计算数组中的值如何等于0或1.如果存在任何此类值,则将它们重置为零并更新位置0和/或1处的计数器。设置k = 2(数组的部分值小于值而k由计数器代替)。对k = 2,4,8,......应用以下程序
- Find elements at positions
k .. 2k-1
which are at their "proper" position, replace them with counters, initial value is "1". - For any element at positions
k .. 2k-1
with values2 .. k-1
update corresponding counter at positions2 .. k-1
and reset value to zero. - For any element at positions
0 .. 2k-1
with valuesk .. 2k-1
update corresponding counter at positionsk .. 2k-1
and reset value to zero.
在位置k ... 2k-1处找到处于“正确”位置的元素,用计数器替换它们,初始值为“1”。
对于位置k ... 2k-1的任何元素,值为2 .. k-1更新位置2 .. k-1处的相应计数器并将值重置为零。
对于位置为0 ... 2k-1且值为k ... 2k-1的任何元素,在位置k ... 2k-1处更新相应的计数器并将值复位为零。
All iterations of this procedure together have O(N) time complexity. At the end the input array is completely converted to the array of counters.

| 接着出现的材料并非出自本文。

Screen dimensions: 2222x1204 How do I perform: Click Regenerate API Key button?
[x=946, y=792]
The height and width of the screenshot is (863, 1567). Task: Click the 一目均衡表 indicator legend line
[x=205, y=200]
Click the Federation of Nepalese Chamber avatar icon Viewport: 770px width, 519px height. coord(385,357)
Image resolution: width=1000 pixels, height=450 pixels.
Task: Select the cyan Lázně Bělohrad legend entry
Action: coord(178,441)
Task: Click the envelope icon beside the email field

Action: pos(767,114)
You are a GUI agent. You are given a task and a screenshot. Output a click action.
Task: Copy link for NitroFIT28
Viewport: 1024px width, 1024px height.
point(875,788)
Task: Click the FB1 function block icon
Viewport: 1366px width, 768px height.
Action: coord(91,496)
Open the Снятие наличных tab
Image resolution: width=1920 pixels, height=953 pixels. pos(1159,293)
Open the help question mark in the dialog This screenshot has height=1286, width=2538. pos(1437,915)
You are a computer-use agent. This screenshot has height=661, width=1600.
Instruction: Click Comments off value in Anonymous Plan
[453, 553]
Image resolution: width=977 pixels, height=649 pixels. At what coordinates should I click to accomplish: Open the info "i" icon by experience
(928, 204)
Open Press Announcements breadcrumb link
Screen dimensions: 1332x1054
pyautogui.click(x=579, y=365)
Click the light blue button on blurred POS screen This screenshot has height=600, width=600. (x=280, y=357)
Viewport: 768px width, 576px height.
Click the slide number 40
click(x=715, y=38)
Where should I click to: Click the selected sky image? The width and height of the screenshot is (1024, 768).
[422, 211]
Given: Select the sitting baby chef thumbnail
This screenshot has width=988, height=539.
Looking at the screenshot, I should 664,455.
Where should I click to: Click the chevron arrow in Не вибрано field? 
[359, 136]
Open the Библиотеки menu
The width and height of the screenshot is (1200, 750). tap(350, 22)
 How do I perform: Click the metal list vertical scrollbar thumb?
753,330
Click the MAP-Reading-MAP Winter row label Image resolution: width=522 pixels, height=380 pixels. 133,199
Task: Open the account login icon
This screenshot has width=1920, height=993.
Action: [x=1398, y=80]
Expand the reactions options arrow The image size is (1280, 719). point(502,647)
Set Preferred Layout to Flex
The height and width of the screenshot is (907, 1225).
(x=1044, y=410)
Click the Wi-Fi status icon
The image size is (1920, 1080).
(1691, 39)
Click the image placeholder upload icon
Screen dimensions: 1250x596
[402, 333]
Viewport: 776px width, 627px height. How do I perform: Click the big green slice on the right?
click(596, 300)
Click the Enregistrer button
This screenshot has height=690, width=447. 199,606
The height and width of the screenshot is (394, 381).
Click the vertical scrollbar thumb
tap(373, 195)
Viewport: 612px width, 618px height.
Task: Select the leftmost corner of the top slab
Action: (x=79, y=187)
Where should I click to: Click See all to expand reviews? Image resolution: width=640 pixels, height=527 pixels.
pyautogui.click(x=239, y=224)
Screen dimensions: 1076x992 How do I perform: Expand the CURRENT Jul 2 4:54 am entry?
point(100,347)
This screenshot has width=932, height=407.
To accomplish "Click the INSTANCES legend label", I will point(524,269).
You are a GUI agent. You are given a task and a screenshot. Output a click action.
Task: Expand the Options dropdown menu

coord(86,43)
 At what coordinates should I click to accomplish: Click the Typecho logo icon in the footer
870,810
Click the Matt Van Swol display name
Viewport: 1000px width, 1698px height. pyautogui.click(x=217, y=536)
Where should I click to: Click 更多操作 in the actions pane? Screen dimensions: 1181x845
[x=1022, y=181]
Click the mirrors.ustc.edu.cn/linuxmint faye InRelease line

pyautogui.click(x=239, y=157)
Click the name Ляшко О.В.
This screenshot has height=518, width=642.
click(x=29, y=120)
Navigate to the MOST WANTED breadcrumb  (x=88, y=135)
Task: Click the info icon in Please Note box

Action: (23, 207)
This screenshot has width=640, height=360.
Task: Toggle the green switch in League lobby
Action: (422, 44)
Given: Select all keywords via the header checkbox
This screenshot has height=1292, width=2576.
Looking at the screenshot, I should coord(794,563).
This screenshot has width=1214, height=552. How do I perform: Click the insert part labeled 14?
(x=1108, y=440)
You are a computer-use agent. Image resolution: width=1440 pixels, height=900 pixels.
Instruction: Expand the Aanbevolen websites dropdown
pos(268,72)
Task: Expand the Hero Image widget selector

The only difficulty here is that up to two counters at positions 0 .. 2k-1
may have values greater than k-1
. But this could be mitigated by storing two additional indexes for each of them and processing elements at these indexes as counters instead of values.
该过程的所有迭代一起具有O(N)时间复杂度。最后,输入数组完全转换为计数器数组。这里唯一的困难是位置0 .. 2k-1的最多两个计数器可能具有大于k-1的值。但是,可以通过为每个索引存储两个附加索引并将这些索引处理元素作为计数器而不是值来减轻这种情况。
After an array of counters is produced, we could just multiply pairs of counters (where corresponding pair of indexes sum to X
) to get the required counts of pairs.
在生成一组计数器之后,我们可以将计数器对(其中对应的索引对总和为X)相乘以获得所需的对数。
#3
0
String sorting is n log n however if you can assume the numbers are bounded (and you can because you're only interested in numbers that sum to a certain value) you can use a Radix sort. Radix sort takes O(kN) time, where "k" is the length of the key. That's a constant in your case, so I think it's fair to say O(N).
字符串排序是n log n但是如果你可以假设数字是有界的(你可以因为你只对总和到某个值的数字感兴趣)你可以使用基数排序。基数排序需要O(kN)时间,其中“k”是密钥的长度。在你的情况下这是一个常数,所以我认为说O(N)是公平的。
Generally I would however solve this using a hash e.g.
但是,我通常会使用哈希来解决这个问题。
http://41j.com/blog/2012/04/find-items-in-an-array-that-sum-to-15/
Though that is of course not a linear time solution.
虽然这当然不是线性时间解决方案。